The Anderson Street Bridge, also known as the Cedar Lane Bridge, is a fixed-span road bridge over the Hackensack River in Hackensack and Teaneck in Bergen County, New Jersey, U.S. The crossing was built in 1971 to replace an earlier structure. Being structurally deficient, the bridge was given weight restrictions in 2012 and was partially closed in 2016 for interim repairs. It is one of several bridges over the river in Hackensack, including the Court Street Bridge, the Midtown Bridge, and those that carry Interstate 80 and Route 4.

Earlier crossings

Records indicate that a wooden bridge was built on the site in 1858 and replaced by a new crossing in the early 20th century.

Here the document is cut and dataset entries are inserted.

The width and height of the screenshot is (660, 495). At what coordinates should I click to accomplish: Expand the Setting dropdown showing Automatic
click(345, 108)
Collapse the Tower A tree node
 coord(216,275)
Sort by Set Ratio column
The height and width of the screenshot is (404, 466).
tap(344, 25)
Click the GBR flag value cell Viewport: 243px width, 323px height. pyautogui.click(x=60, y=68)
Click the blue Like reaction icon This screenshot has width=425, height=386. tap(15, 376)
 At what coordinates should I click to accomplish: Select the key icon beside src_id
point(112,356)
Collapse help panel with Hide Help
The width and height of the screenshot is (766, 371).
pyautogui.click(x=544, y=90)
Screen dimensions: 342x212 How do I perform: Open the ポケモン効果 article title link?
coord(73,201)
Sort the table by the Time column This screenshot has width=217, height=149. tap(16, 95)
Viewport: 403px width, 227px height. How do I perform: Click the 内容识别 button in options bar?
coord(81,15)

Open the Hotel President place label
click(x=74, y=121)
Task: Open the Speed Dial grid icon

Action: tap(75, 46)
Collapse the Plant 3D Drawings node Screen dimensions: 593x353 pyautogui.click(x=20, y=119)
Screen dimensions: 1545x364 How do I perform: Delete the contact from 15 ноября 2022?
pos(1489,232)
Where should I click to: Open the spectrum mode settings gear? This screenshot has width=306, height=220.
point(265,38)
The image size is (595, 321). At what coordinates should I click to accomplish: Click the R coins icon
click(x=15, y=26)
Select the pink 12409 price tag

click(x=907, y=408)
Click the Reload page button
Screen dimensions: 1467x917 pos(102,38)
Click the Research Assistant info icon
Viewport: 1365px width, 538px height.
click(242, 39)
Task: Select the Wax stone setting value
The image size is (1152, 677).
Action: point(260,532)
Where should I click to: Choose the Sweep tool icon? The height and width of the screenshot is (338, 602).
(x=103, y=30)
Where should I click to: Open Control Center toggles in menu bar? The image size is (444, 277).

Weight limitations and reconstruction
In 2012 due to structural deficiencies, the bridge was limited to vehicles of less than 15 tons, and two outer lanes were closed, thus precipitating the re-routing of more than 400 weekday bus trips, affecting New Jersey Transit bus routes 83, 157, 168, 175, 178, 182, 751, 753, 755, 772, and 780.

In 2016, eastbound lanes were closed for interim repairs until such time as it can be permanently repaired or replaced.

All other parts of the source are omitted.